▶ [Exercise objective] Rewrite the entries from the line with "This screenshot has width=1316, height=734." to the line with "center [120, 321].", swapping "screenshot" for "screen capture" and keeping everything else the same. Don't include the pictures in your answer.

▶ [Task material]
◇ ◇ ◇ ◇

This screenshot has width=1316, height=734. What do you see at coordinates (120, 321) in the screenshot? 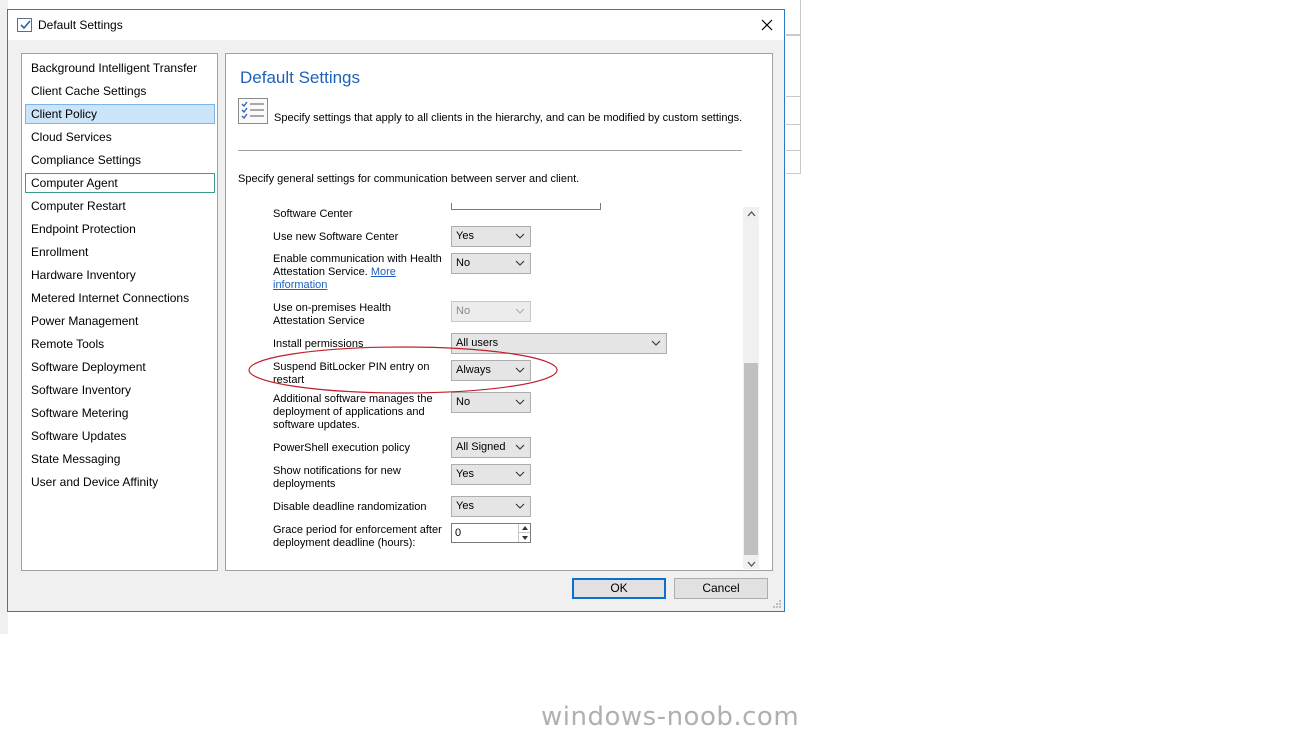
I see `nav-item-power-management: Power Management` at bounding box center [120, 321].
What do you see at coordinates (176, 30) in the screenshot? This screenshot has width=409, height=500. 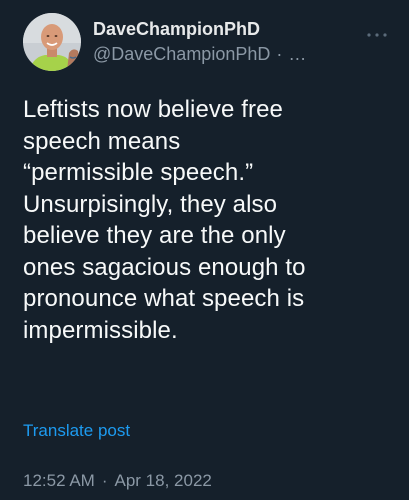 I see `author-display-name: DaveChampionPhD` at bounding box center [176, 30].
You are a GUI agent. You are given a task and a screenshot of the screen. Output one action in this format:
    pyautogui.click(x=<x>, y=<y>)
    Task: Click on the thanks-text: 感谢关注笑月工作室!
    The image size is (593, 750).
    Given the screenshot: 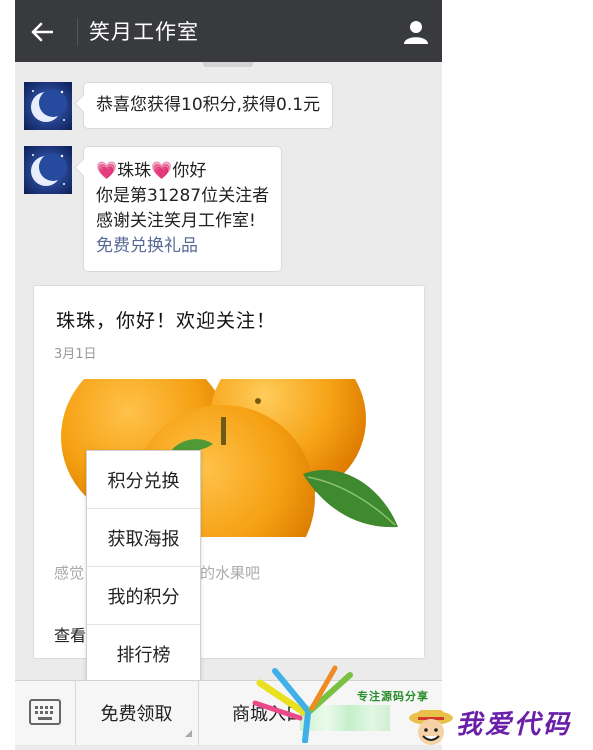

◇ ◇ ◇ ◇

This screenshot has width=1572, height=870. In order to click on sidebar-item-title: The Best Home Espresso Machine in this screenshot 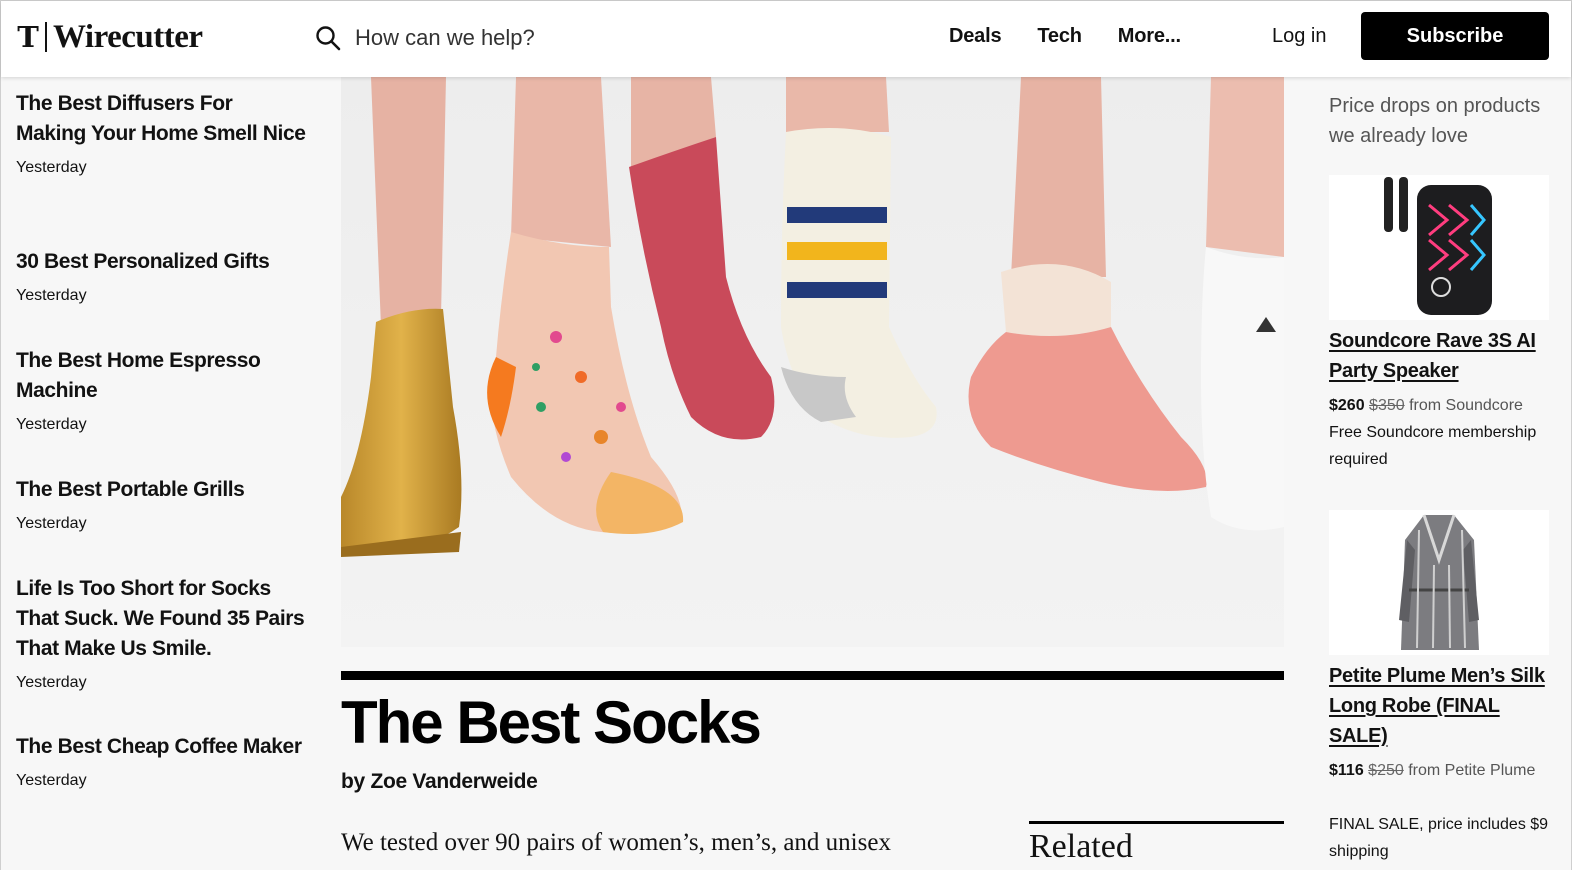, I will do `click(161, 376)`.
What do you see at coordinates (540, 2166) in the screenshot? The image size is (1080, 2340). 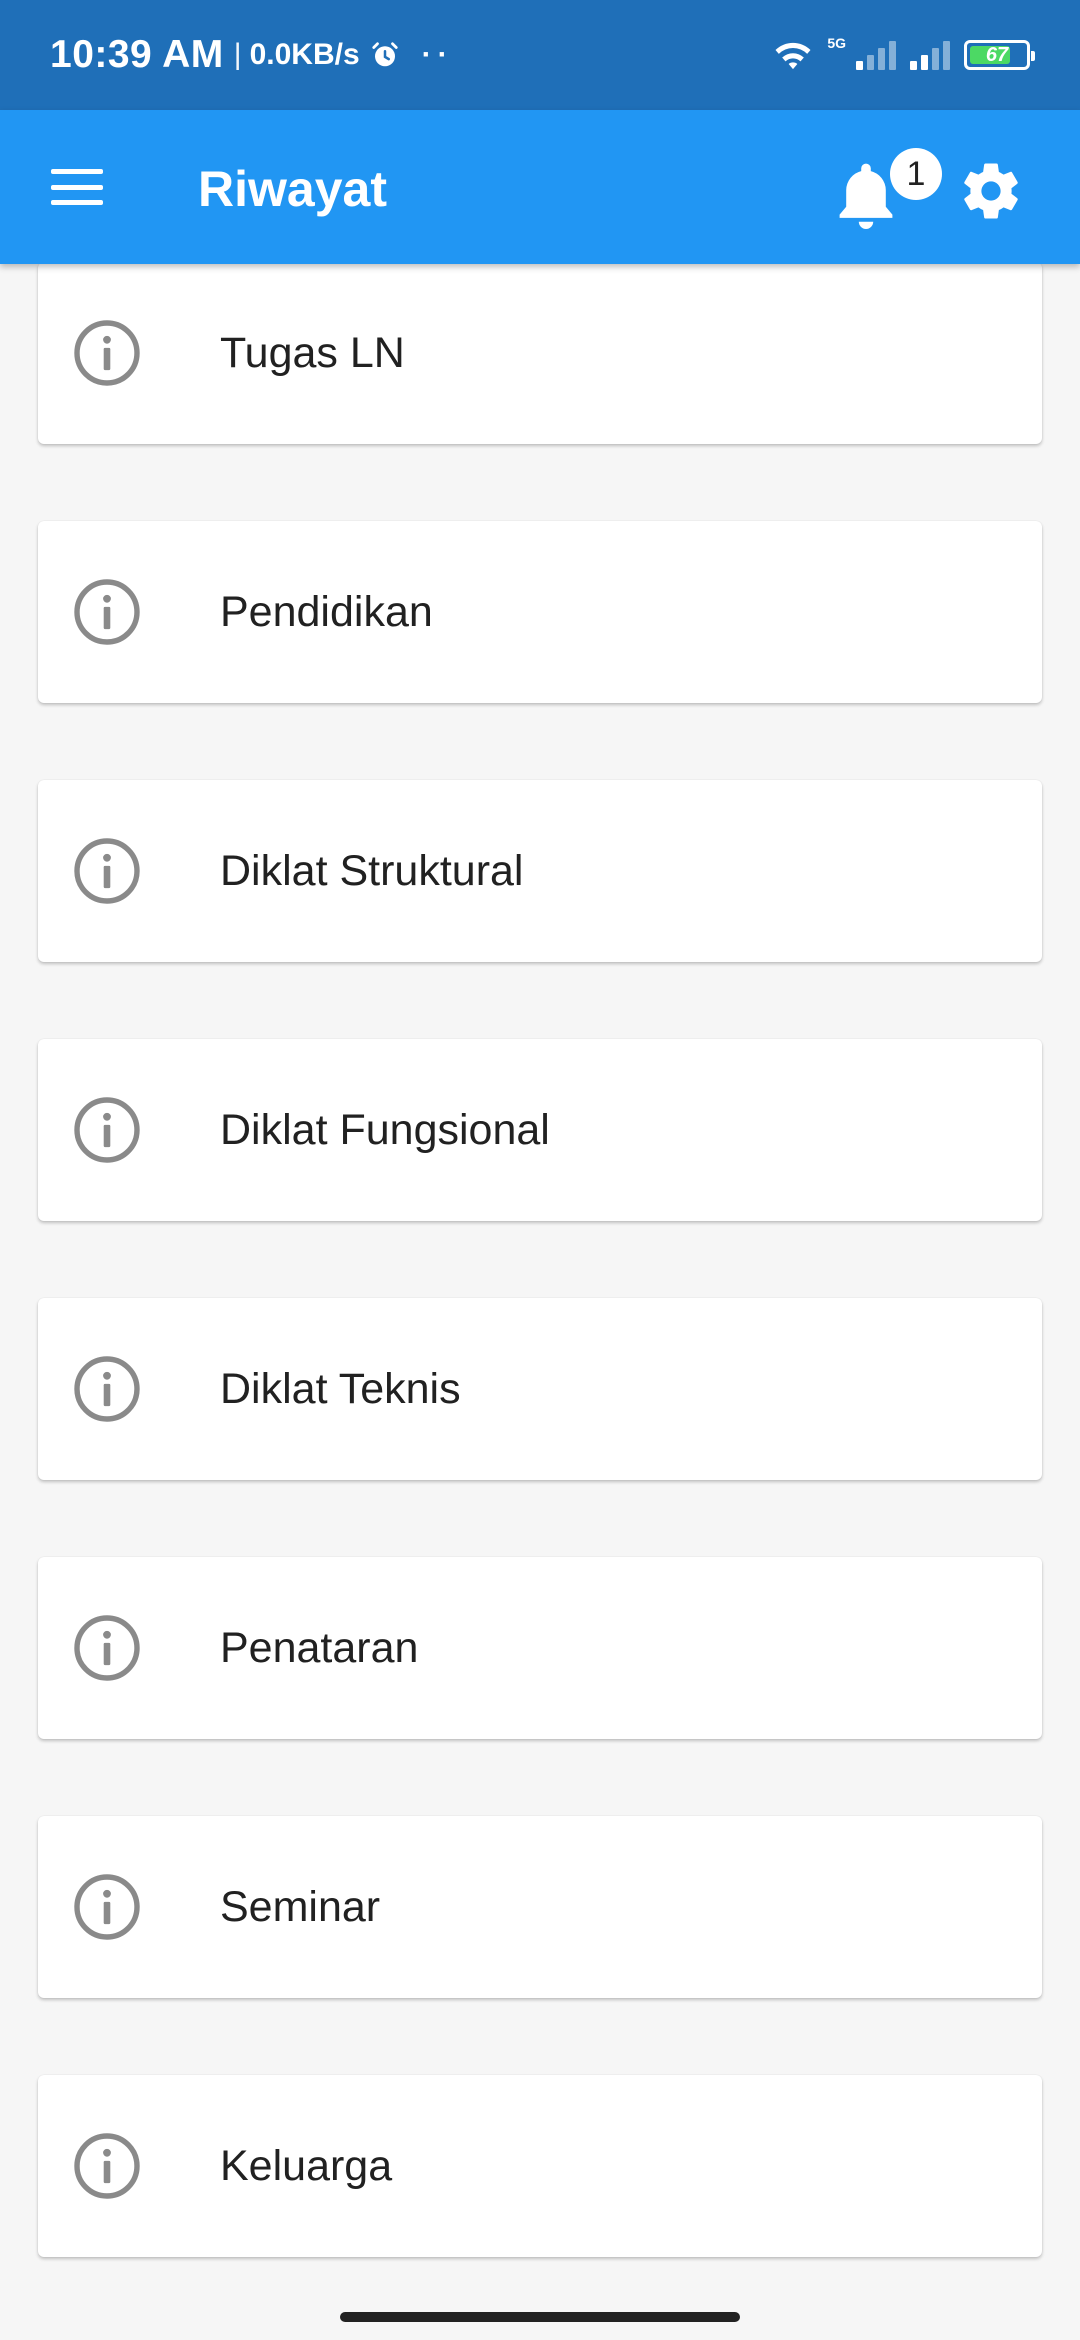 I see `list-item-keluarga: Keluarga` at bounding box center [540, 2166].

◇ ◇ ◇ ◇

▶ [Answer to this task]
This screen capture has width=1316, height=734. What do you see at coordinates (120, 321) in the screen capture? 
I see `nav-item-power-management: Power Management` at bounding box center [120, 321].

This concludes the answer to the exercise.